:: Working data ::
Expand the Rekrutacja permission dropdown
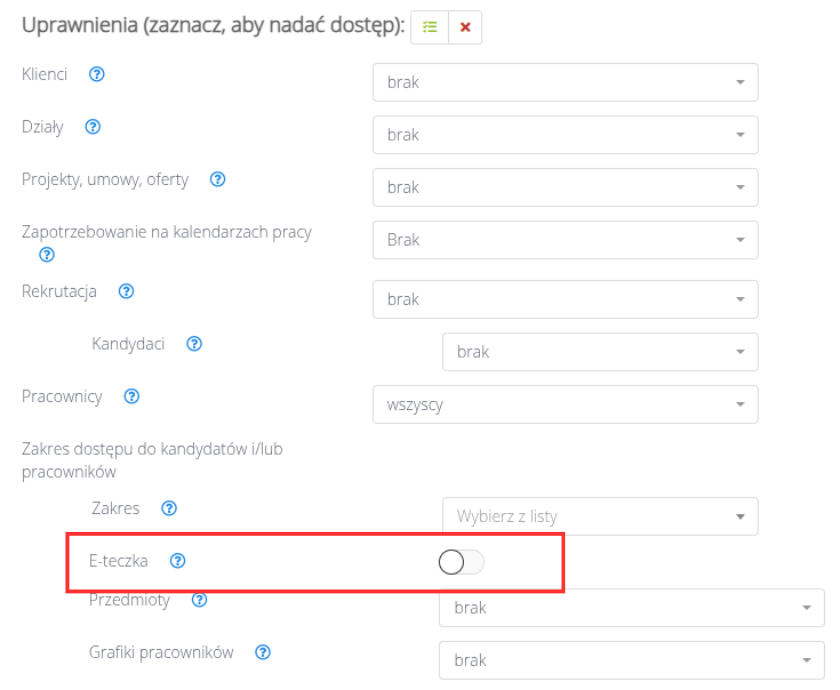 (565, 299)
:::
:: Working data ::
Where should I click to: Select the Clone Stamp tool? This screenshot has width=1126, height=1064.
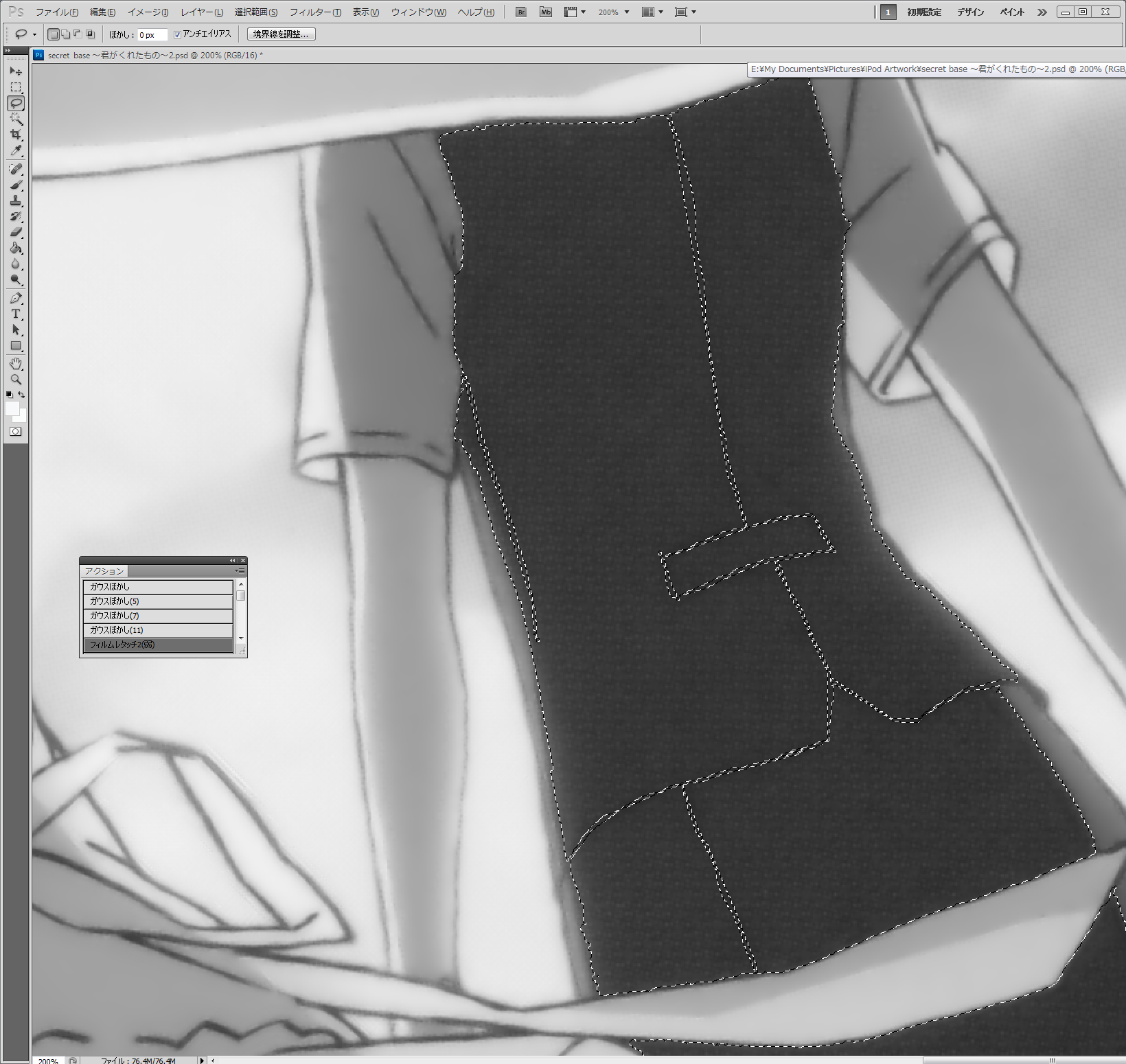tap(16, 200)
:::
:: Working data ::
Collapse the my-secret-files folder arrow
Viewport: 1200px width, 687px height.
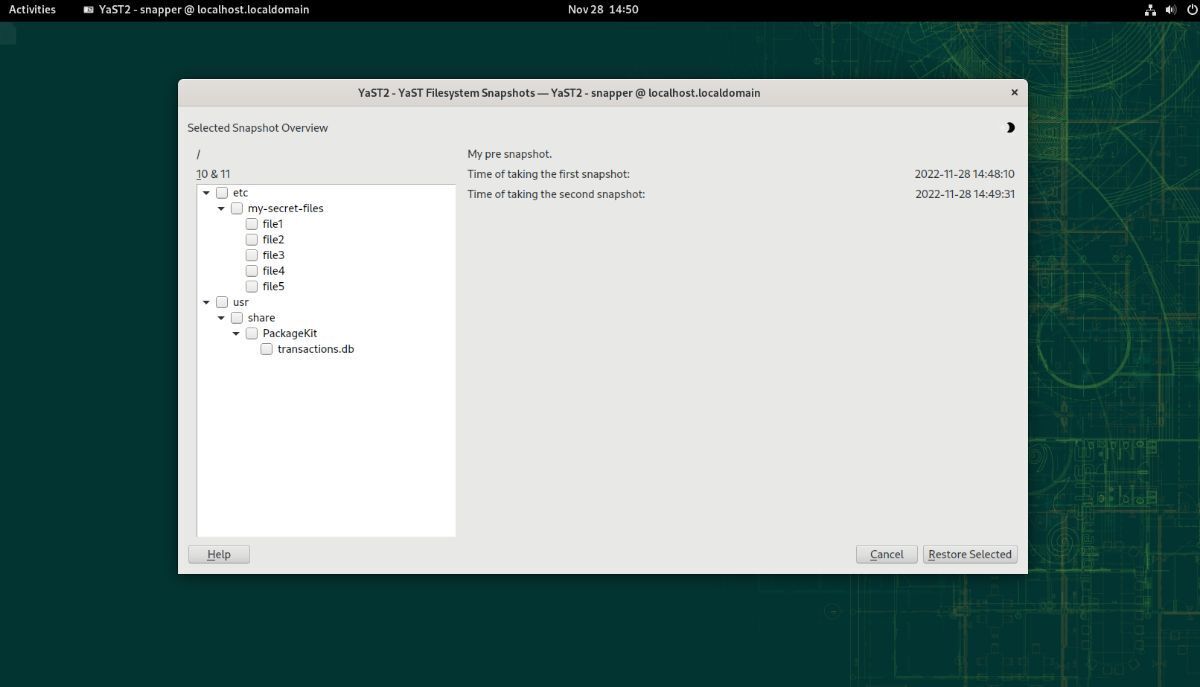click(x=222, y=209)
:::
#### Job:
Convert the listing from the line with "Where should I" to the line with "tap(16, 200)" into a Markdown table with the columns Number and Entry, one row per line, skipping blank lines. Leave the pictures out.

#### Expected answer:
| Number | Entry |
|---|---|
| 1 | Where should I click to: Select the Clone Stamp tool? This screenshot has width=1126, height=1064. |
| 2 | tap(16, 200) |